** Work order **
Go to the line holding "You are a GUI" in the data below. Return it and each line after it through the last, exactly, and skip the pictures.

** Stored items **

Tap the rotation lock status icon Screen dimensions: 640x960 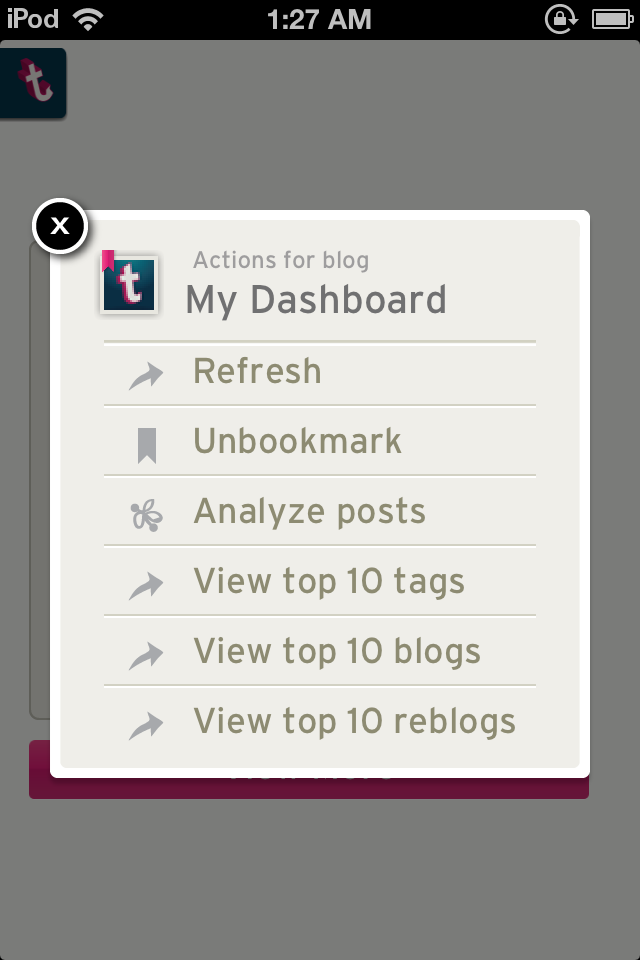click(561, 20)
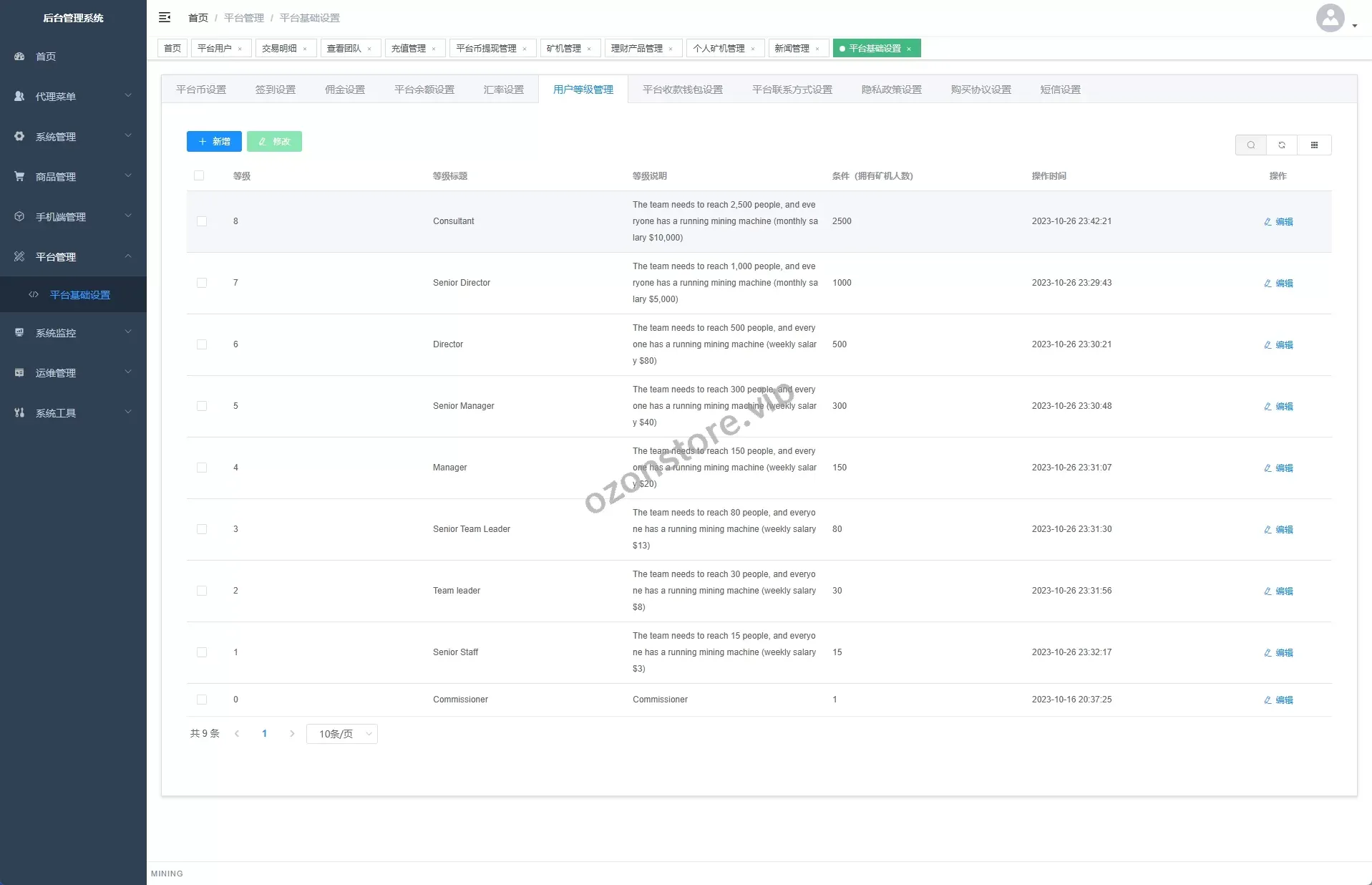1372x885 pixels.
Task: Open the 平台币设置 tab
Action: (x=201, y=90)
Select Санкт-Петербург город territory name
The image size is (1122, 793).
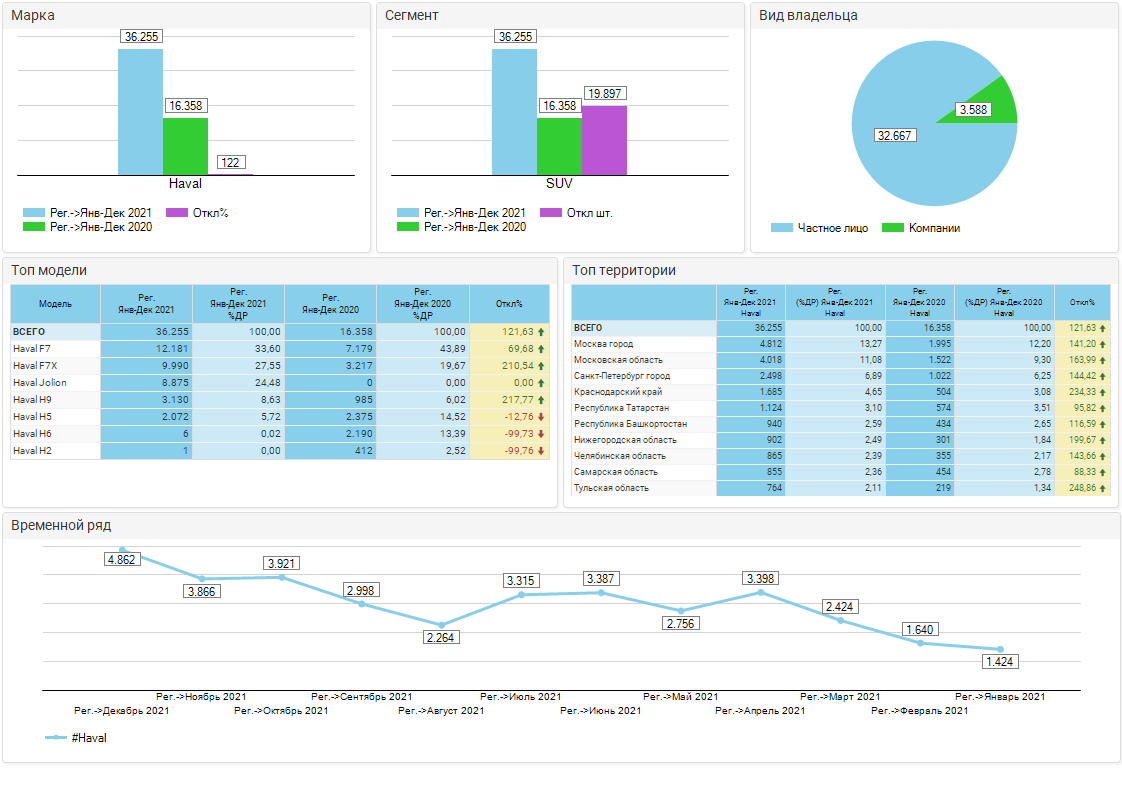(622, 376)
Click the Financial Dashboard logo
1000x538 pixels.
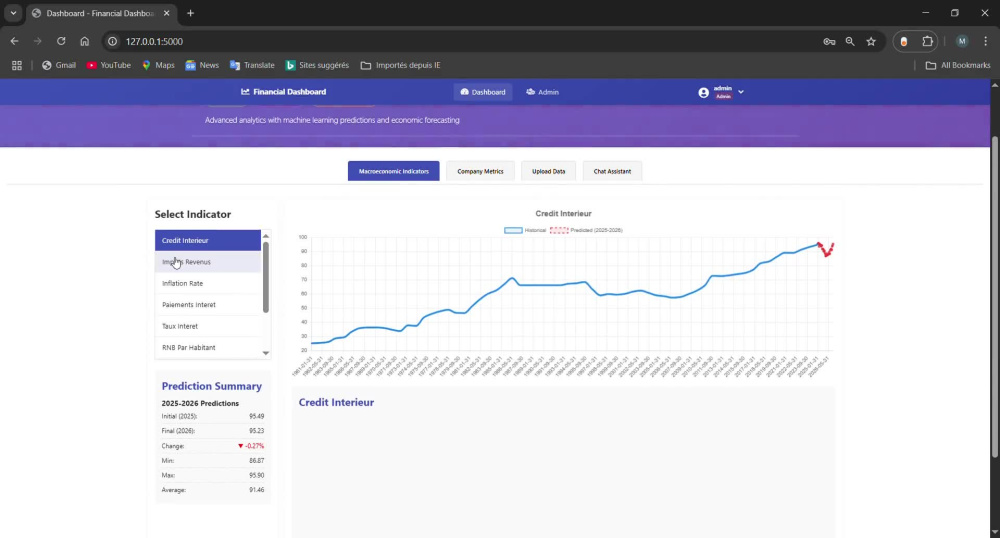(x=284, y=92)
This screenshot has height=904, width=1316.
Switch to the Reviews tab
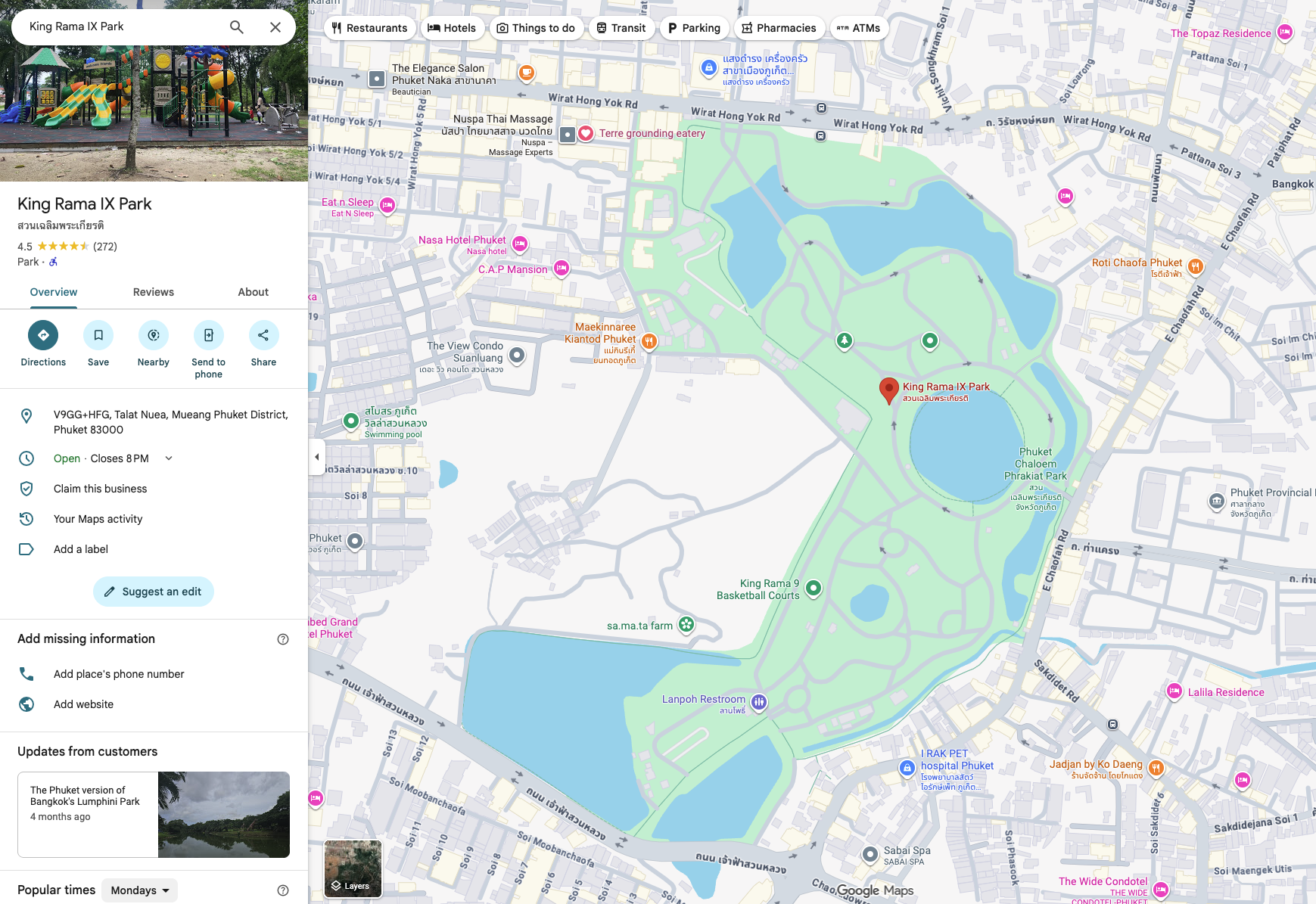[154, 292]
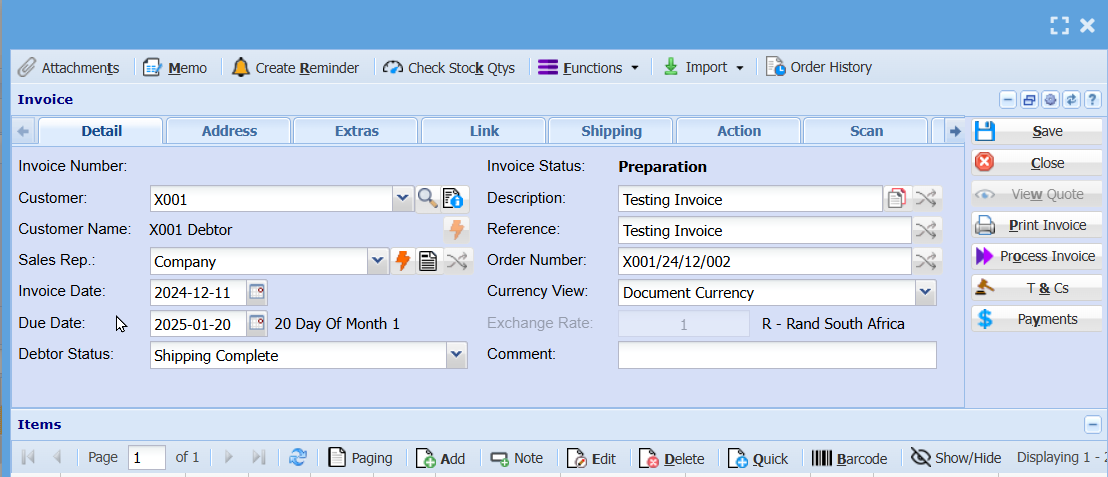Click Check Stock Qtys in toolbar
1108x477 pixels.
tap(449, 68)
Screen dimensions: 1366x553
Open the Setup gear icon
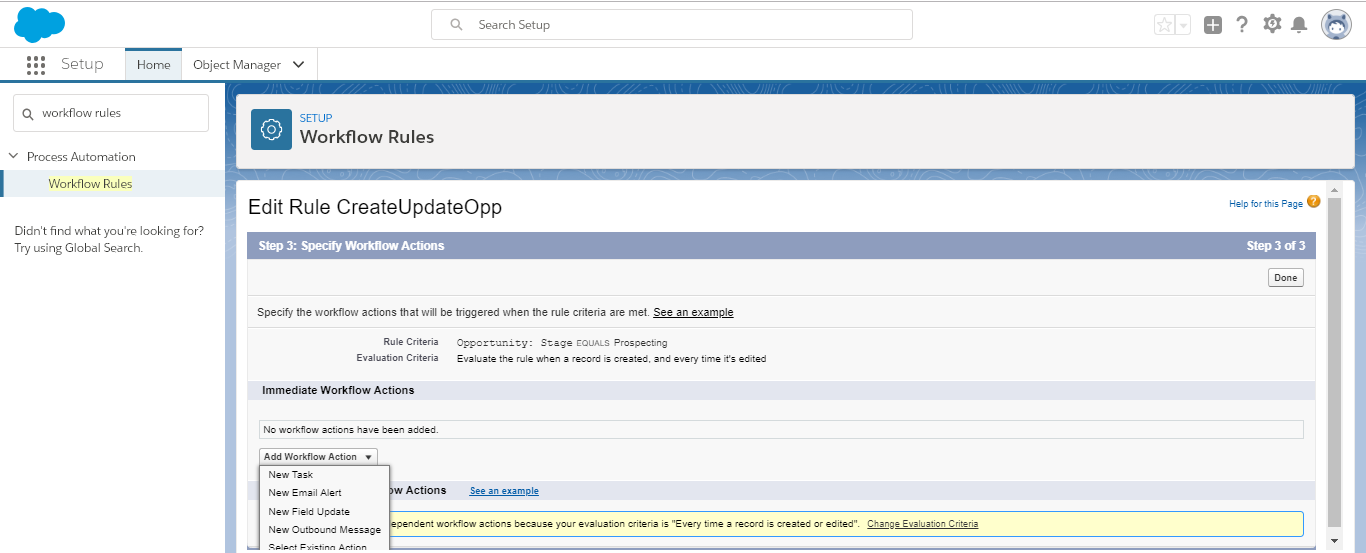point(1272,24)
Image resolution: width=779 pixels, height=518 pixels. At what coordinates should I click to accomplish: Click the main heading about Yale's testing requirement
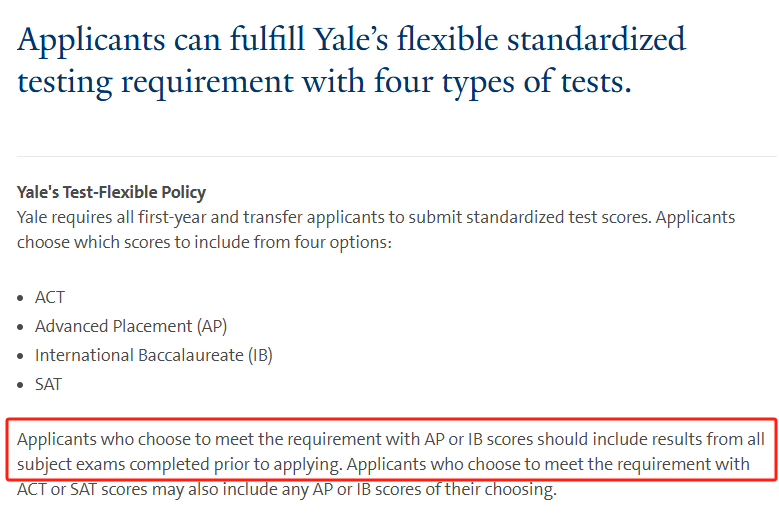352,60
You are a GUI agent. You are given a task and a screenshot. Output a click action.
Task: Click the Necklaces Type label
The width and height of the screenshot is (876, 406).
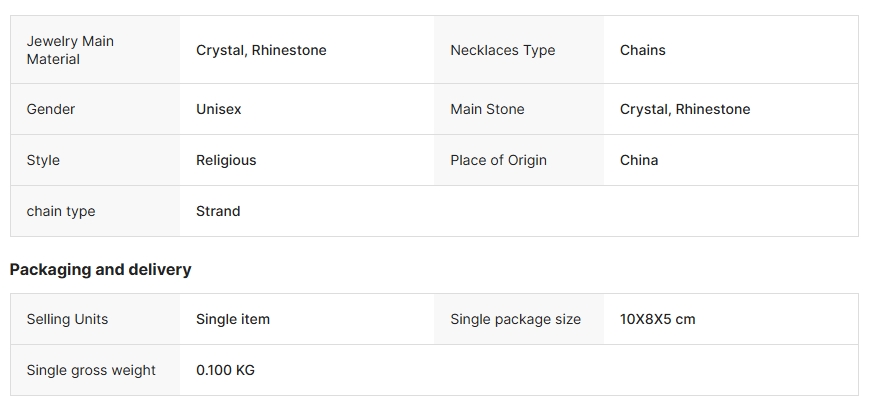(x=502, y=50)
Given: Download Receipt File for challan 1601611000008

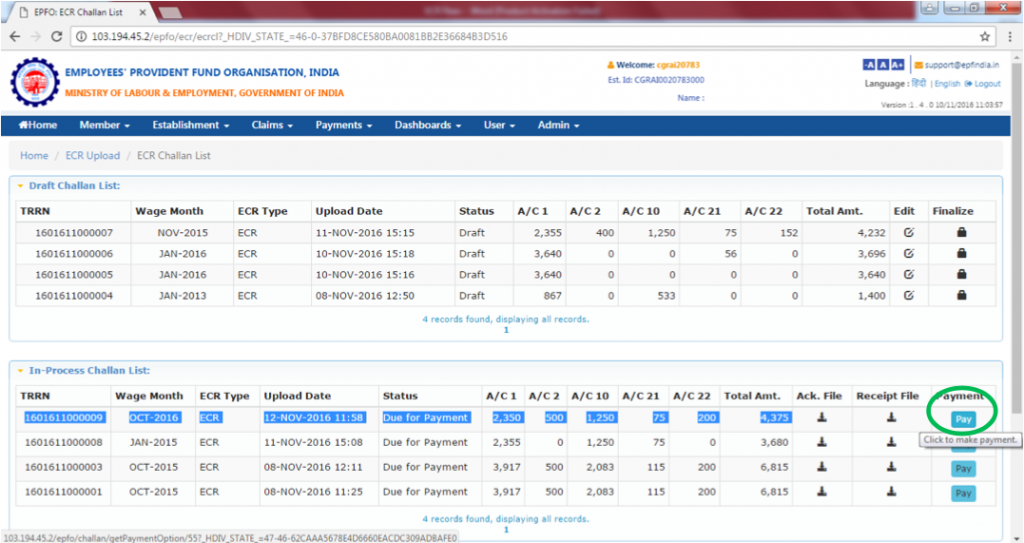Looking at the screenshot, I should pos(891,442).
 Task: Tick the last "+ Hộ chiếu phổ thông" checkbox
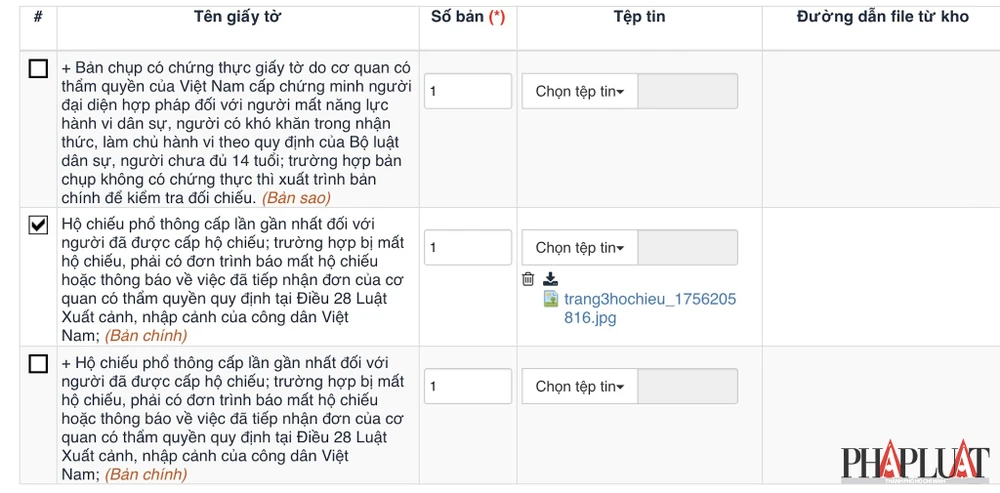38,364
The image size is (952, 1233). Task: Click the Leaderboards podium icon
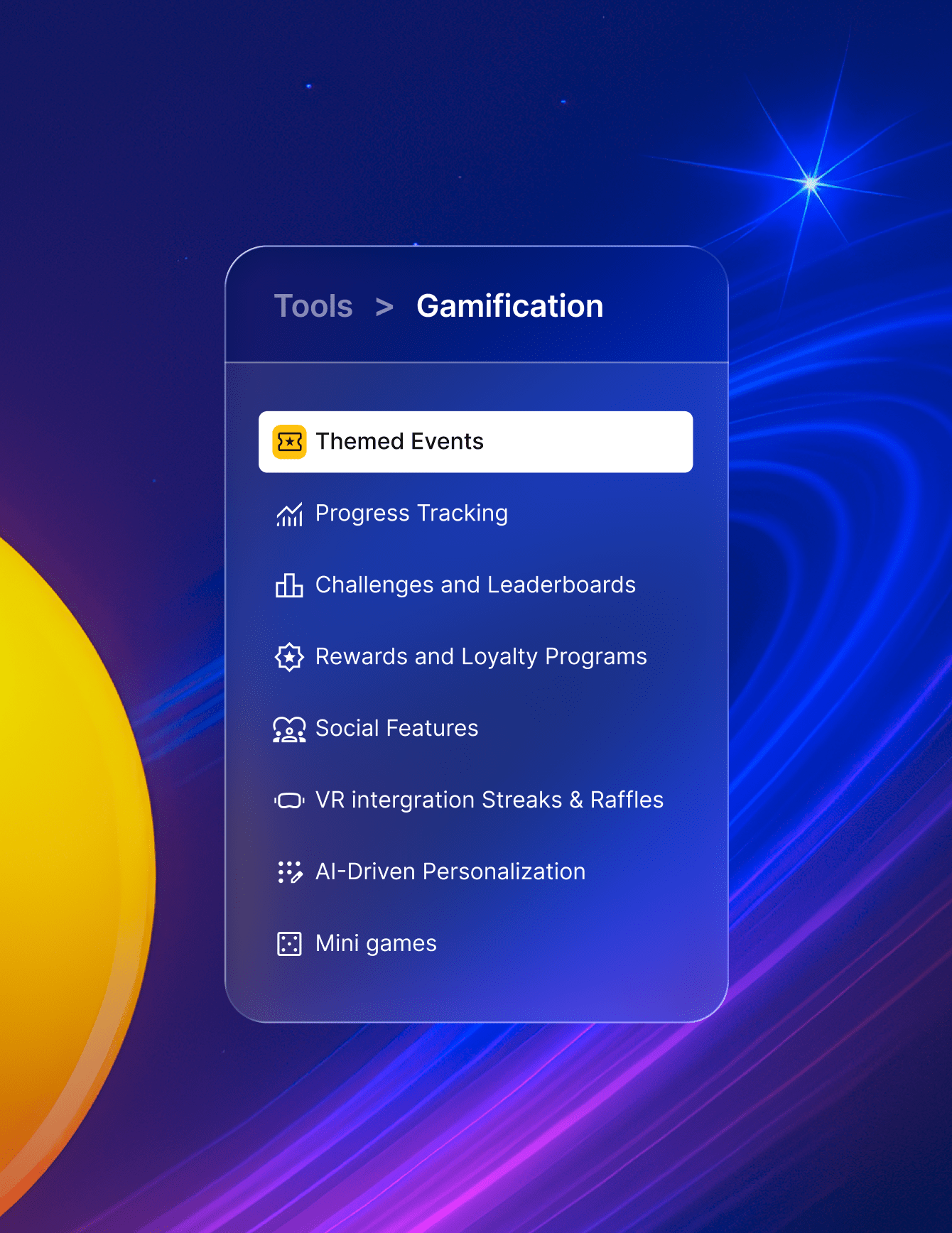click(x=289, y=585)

** Task answer **
You are a GUI agent. You are given a task and a screenshot. Output a click action.
Task: Click the Necklaces Type label
The width and height of the screenshot is (876, 406).
(x=502, y=50)
Given: Download Receipt File for challan 1601611000008

Looking at the screenshot, I should pos(891,442).
 Task: Tick the last "+ Hộ chiếu phổ thông" checkbox
38,364
The image size is (952, 1233). Task: Click the Leaderboards podium icon
click(x=289, y=585)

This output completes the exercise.